To: calgal who wrote (533819)2/1/2004 5:39:07 PM
From: Skywatcher  Respond to of 769670
 
From the man who started the BUDGET OF MASS DESTRUCTION!
"To assure that Congress observes spending discipline, now and in the future, I propose making
spending limits the law. This simple step would mean that every additional dollar the Congress wants
to spend in excess of spending limits must be matched by a dollar in spending cuts elsewhere. Budget
limits must mean something, and not just serve as vague guidelines to be routinely violated. This
single change in the procedures of the Congress would bring further spending restraint to Washington."
WHAHAHAHAHAA
what a bold faced LIAR!
Op-ed Columnist: Budgets of Mass Destruction

February 1, 2004
By THOMAS L. FRIEDMAN



It should be clear to all by now that what we have in the
Bush team is a faith-based administration. It launched a
faith-based war in Iraq, on the basis of faith-based
intelligence, with a faith-based plan for Iraqi
reconstruction, supported by faith-based tax cuts to
generate faith-based revenues. This group believes that
what matters in politics and economics are conviction and
will - not facts, social science or history.

Personally, I don't believe the Bush team will pay a
long-term political price for its faith-based intelligence
about weapons of mass destruction in Iraq. Too many
Americans, including me, believe in their guts that
removing Saddam was the right thing to do, even if the
W.M.D. intel was wrong.

The Bush team's real vulnerability is its B.M.D. - Budgets
of Mass Destruction, which have recklessly imperiled the
nation's future, with crazy tax-cutting and out-of-control
spending. The latest report from the Congressional Budget
Office says the deficit is expected to total some $2.4
trillion over the next decade - almost $1 trillion more
than the prediction of just five months ago. That is a
failure of intelligence and common sense that threatens to
make us all insecure - and people also feel that in their
guts.

As Peter Peterson, the former Nixon commerce secretary and
a longtime courageous advocate of fiscal responsibility,
puts it in "Running on Empty," his forthcoming book: "In
the 1980 election, Ronald Reagan galvanized the American
electorate with that famous riff: `I want to ask every
American: Are you better off now than you were four years
ago?' Perhaps some future-oriented presidential candidate
should rephrase this line as follows: `I want to ask every
American, young people especially: Is your future better
off now than it was four years ago - now that you are
saddled with these large new liabilities and the higher
taxes that must eventually accompany them?' "

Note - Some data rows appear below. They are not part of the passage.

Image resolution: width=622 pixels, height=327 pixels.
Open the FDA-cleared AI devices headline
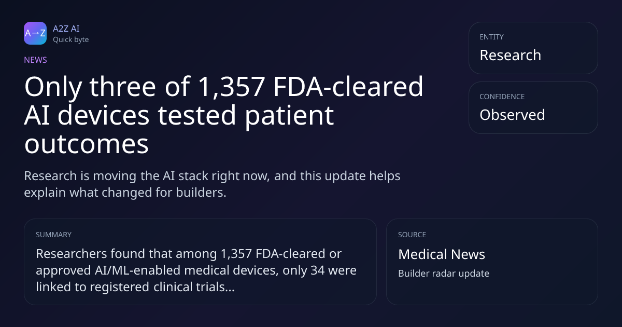tap(224, 115)
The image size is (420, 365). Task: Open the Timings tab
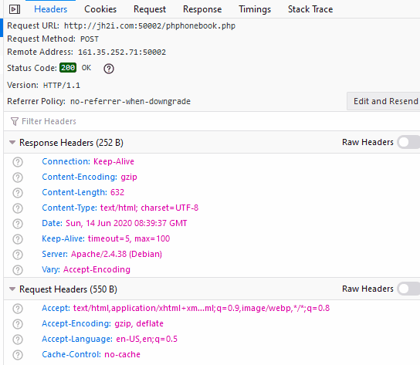click(x=255, y=9)
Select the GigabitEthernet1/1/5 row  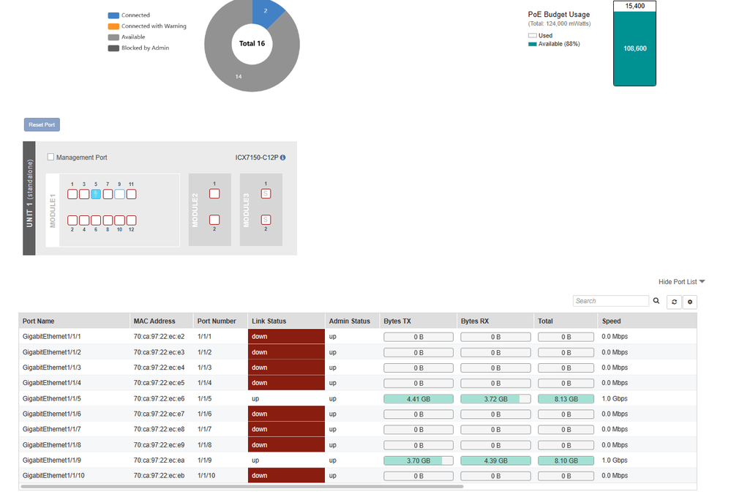(52, 399)
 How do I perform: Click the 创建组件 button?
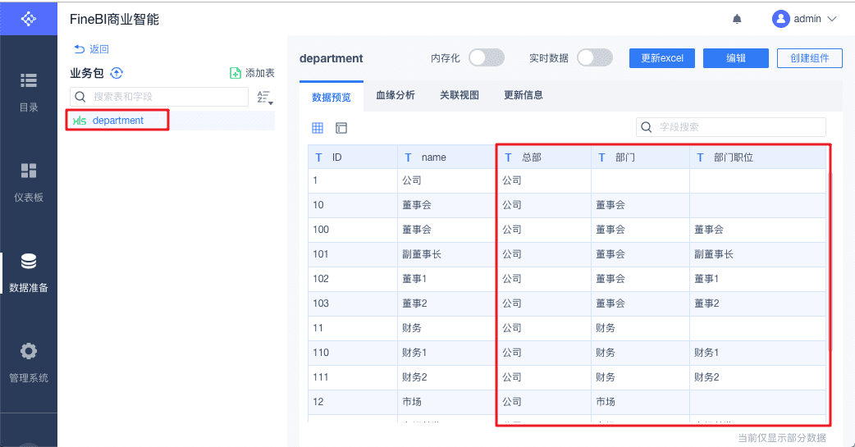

While in his book Mr. Peterson equally indicts Democrats
and Republicans as co-conspirators in the fiscal follies of
our times, the Democrats should still follow his lead and
make this their campaign mantra: "Is your future better off
now than it was four years ago?" That's what's on people's
minds. It should be coupled with the bumper sticker: "Read
My Lips: No New Services. Bush Gave All the Money Away."
And it should be backed up with a responsible Democratic
alternative on both taxes and spending.

That is the only way to expose what the shameful coalition
of Karl Rove-led cynics, who care only about winning the
next election; voodoo economists preaching supply-side
economics; and libertarian nuts who think that by cutting
tax revenues you'll shrink the government - when all you do
is balloon the deficit - is doing to our future. And please
don't tell me the tax cuts are working. Of course they're
working! If you put this much stimulus into our economy -
three tax cuts, loose monetary policy and out-of-control
spending - it will produce a boom. Eat 10 chocolate bars at
once and you'll also get a rush. But at what long-term
cost?

"Quite simply," argues Mr. Peterson, "those bell-bottomed
young boomers of the 1960's have fully matured. The oldest
of them, born in 1946, are only six years away from the
median age of retirement on Social Security (63). As a
result, our large pension and health care benefit programs
will soon experience rapidly accelerating benefit outlays.
. . . Thus, at a time when the federal government should be
building up surpluses to prepare for the aging of the baby
boom generation, it is engaged in another reckless
experiment with large and permanent tax cuts. America
cannot grow its way out of the kinds of long-term deficits
we now face. . . . The odds are growing that today's
ballooning trade and fiscal deficits, the so-called twin
deficits, will someday trigger an explosion that causes the
economy to sink - not rise."

The same Bush folks who assured us Saddam had W.M.D. now
assure us these budgets of mass destruction don't matter.
Sure. "During the Vietnam War," notes Mr. Peterson,
"conservatives relentlessly pilloried Lyndon Johnson for
his fiscal irresponsibility. But he only wanted guns and
butter. Today, so-called conservatives are out-pandering
L.B.J. They must have it all: guns, butter and tax cuts."

This is so irresponsible and it will end in tears.
Remember, says Mr. Peterson, long-term tax cuts without
long-term spending cuts are not tax cuts. They are "tax
deferrals" - with the burden to be borne by your future or
your kid's future.

If this isn't the election issue, I don't know what is.